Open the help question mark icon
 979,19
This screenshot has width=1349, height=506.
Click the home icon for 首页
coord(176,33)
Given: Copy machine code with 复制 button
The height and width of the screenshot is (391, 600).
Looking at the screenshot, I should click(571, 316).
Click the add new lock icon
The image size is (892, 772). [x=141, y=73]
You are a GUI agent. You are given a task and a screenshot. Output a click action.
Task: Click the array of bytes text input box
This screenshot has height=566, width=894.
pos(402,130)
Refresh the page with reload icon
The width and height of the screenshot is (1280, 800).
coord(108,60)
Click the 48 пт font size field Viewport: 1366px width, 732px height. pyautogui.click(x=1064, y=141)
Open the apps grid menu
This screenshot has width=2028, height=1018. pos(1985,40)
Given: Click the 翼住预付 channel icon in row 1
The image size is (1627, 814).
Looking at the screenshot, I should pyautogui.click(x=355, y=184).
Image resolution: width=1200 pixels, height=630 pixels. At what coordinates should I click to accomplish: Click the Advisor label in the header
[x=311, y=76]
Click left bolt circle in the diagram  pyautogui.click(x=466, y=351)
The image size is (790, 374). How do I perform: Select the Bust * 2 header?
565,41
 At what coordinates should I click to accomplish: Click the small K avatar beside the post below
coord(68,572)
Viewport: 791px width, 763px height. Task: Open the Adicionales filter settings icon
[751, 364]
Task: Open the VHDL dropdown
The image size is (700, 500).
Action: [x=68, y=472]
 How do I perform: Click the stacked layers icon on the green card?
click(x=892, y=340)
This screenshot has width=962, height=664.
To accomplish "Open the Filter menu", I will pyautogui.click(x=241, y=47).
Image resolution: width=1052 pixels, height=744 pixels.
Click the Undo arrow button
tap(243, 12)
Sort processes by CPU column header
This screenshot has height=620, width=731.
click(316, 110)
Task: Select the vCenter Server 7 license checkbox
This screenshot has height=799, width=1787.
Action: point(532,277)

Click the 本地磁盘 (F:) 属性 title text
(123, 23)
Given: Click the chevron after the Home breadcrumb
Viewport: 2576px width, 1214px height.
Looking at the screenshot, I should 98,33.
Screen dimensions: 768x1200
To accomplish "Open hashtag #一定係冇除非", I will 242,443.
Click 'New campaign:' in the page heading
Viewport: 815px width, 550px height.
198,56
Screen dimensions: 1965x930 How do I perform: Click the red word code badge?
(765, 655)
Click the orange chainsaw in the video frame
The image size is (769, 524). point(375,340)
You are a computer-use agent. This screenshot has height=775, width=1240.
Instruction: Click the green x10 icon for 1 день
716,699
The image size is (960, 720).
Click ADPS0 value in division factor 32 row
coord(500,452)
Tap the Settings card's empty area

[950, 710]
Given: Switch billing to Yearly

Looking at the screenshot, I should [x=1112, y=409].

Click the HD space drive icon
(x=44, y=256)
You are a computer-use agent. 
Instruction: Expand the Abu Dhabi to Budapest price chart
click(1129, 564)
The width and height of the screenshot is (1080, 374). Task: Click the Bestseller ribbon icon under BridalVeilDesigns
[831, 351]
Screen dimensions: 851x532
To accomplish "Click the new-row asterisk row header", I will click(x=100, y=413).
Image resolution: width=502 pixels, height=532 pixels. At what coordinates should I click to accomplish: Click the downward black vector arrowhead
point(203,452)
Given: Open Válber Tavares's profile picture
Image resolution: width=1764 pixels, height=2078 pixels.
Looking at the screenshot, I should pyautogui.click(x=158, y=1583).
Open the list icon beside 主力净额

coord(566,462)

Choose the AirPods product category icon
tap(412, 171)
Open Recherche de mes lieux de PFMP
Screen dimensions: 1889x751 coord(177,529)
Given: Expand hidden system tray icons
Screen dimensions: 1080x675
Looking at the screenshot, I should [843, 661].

________________________

ACTION ITEM
Copy each record exactly, leaving nothing out.

ANSWER FOR THIS EXERCISE
Open the help question mark icon
 979,19
This screenshot has width=1349, height=506.
Click the home icon for 首页
coord(176,33)
Given: Copy machine code with 复制 button
The height and width of the screenshot is (391, 600).
Looking at the screenshot, I should click(571, 316).
Click the add new lock icon
The image size is (892, 772). [x=141, y=73]
You are a GUI agent. You are given a task and a screenshot. Output a click action.
Task: Click the array of bytes text input box
This screenshot has height=566, width=894.
pos(402,130)
Refresh the page with reload icon
The width and height of the screenshot is (1280, 800).
coord(108,60)
Click the 48 пт font size field Viewport: 1366px width, 732px height. pyautogui.click(x=1064, y=141)
Open the apps grid menu
This screenshot has width=2028, height=1018. pos(1985,40)
Given: Click the 翼住预付 channel icon in row 1
The image size is (1627, 814).
Looking at the screenshot, I should pyautogui.click(x=355, y=184).
Image resolution: width=1200 pixels, height=630 pixels. At what coordinates should I click to accomplish: Click the Advisor label in the header
[x=311, y=76]
Click left bolt circle in the diagram  pyautogui.click(x=466, y=351)
The image size is (790, 374). How do I perform: Select the Bust * 2 header?
565,41
 At what coordinates should I click to accomplish: Click the small K avatar beside the post below
coord(68,572)
Viewport: 791px width, 763px height. Task: Open the Adicionales filter settings icon
[751, 364]
Task: Open the VHDL dropdown
The image size is (700, 500).
Action: [x=68, y=472]
 How do I perform: Click the stacked layers icon on the green card?
click(x=892, y=340)
This screenshot has width=962, height=664.
To accomplish "Open the Filter menu", I will pyautogui.click(x=241, y=47).
Image resolution: width=1052 pixels, height=744 pixels.
Click the Undo arrow button
tap(243, 12)
Sort processes by CPU column header
This screenshot has height=620, width=731.
click(316, 110)
Task: Select the vCenter Server 7 license checkbox
This screenshot has height=799, width=1787.
Action: point(532,277)

Click the 本地磁盘 (F:) 属性 title text
(123, 23)
Given: Click the chevron after the Home breadcrumb
Viewport: 2576px width, 1214px height.
Looking at the screenshot, I should 98,33.
Screen dimensions: 768x1200
To accomplish "Open hashtag #一定係冇除非", I will 242,443.
Click 'New campaign:' in the page heading
Viewport: 815px width, 550px height.
198,56
Screen dimensions: 1965x930 How do I perform: Click the red word code badge?
(765, 655)
Click the orange chainsaw in the video frame
The image size is (769, 524). point(375,340)
You are a computer-use agent. This screenshot has height=775, width=1240.
Instruction: Click the green x10 icon for 1 день
716,699
The image size is (960, 720).
Click ADPS0 value in division factor 32 row
coord(500,452)
Tap the Settings card's empty area

[950, 710]
Given: Switch billing to Yearly

Looking at the screenshot, I should [x=1112, y=409].

Click the HD space drive icon
(x=44, y=256)
You are a computer-use agent. 
Instruction: Expand the Abu Dhabi to Budapest price chart
click(1129, 564)
The width and height of the screenshot is (1080, 374). Task: Click the Bestseller ribbon icon under BridalVeilDesigns
[831, 351]
Screen dimensions: 851x532
To accomplish "Click the new-row asterisk row header", I will click(x=100, y=413).
Image resolution: width=502 pixels, height=532 pixels. At what coordinates should I click to accomplish: Click the downward black vector arrowhead
point(203,452)
Given: Open Válber Tavares's profile picture
Image resolution: width=1764 pixels, height=2078 pixels.
Looking at the screenshot, I should pyautogui.click(x=158, y=1583).
Open the list icon beside 主力净额

coord(566,462)

Choose the AirPods product category icon
tap(412, 171)
Open Recherche de mes lieux de PFMP
Screen dimensions: 1889x751 coord(177,529)
Given: Expand hidden system tray icons
Screen dimensions: 1080x675
Looking at the screenshot, I should [843, 661].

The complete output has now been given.